Norwegian project developer Scatec Solar has signed a 25-year PPA for 400 MW of solar projects with the government of Egypt. The six projects, all of which are located in the Ben Ban area near Aswan in Upper Egypt, were selected by the country’s Ministry of Electricity and Renewable Energy in the 2 GW auction for large-scale solar projects held in 2015.
The projects’ aggregate investment is valued at $450 million, of which between $50 million and $70 million in equity will come from Scatec. The company is also partnering with unnamed local developers and with KLP Norfund Investments for further equity investments in the projects. Another $350 million is expected to be raised by a consortium of lenders led by the European Bank for Reconstruction and Development (EBRD). Scatec also stated that revenue from the projects over the 25-year contract period is estimated at $60 million.
In December 2015, the EBRD allocated $500 million in funding for Egypt‘s fledgling solar energy program, which is targeting the installation of 2 GW of PV capacity over the next few years. Scatec Solar launched its Egyptian solar activities in October 2015. At the time, the company said it was preparing the ground for the development of 250 MW of PV capacity under the Egyptian government‘s Renewable Energy program.
The 2 GW goal will be achieved via the development of 40 individual solar parks of around 50 MW each as Egypt aims to source 20% of its energy from renewables by 2020.

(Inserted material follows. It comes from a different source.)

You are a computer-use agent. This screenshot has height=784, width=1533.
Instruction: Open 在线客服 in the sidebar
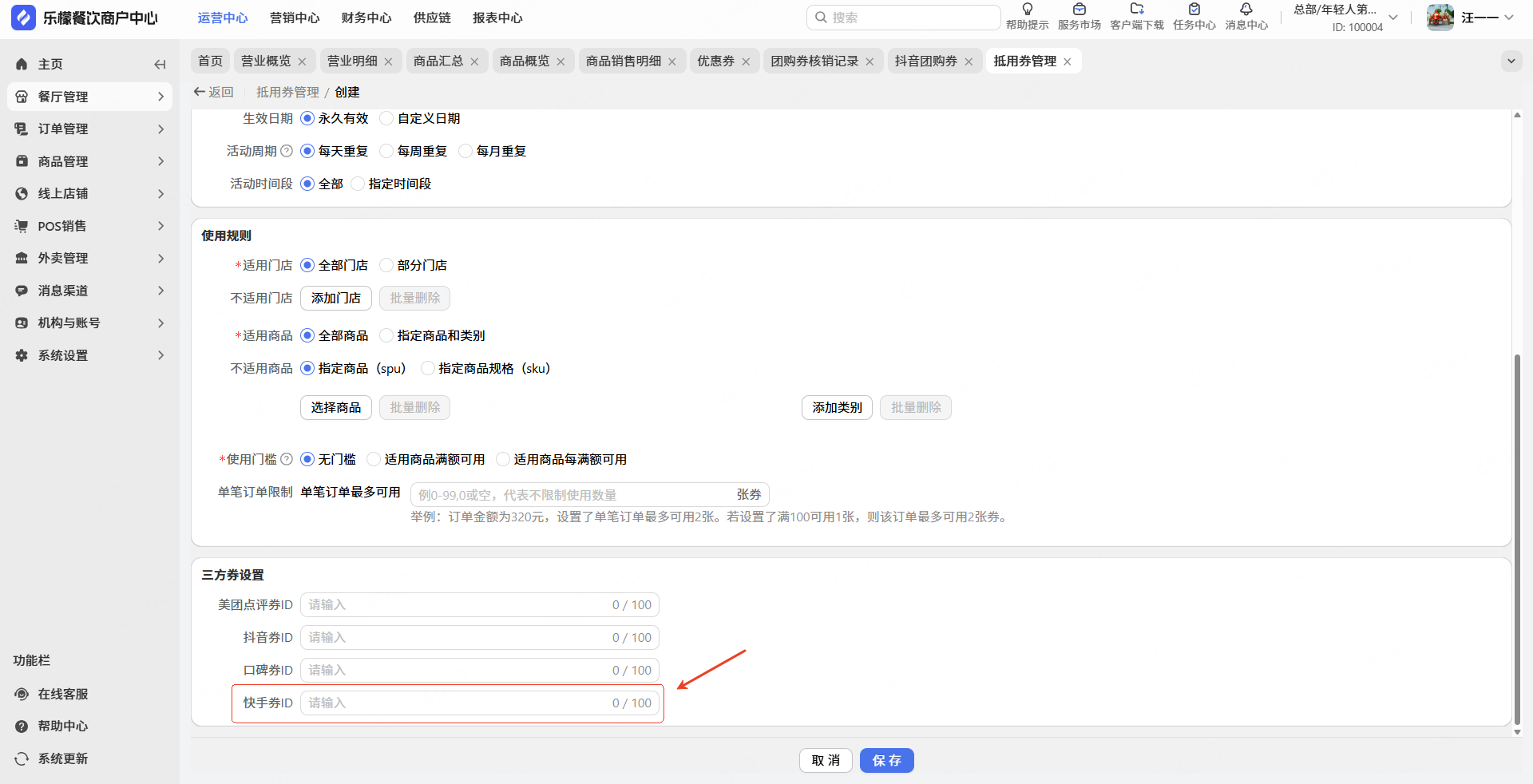coord(63,694)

In September 2016, however, the Egyptian government announced an updated phase for its feed-in tariff (FIT) scheme, dramatically reducing the FIT rate for PV projects to US$8.4 cents and 7.8 cents/kWh. At the time, several developers said the new rates could bring into question the viability of several projects, although the new FIT level was more in line to what was seen in other regional markets.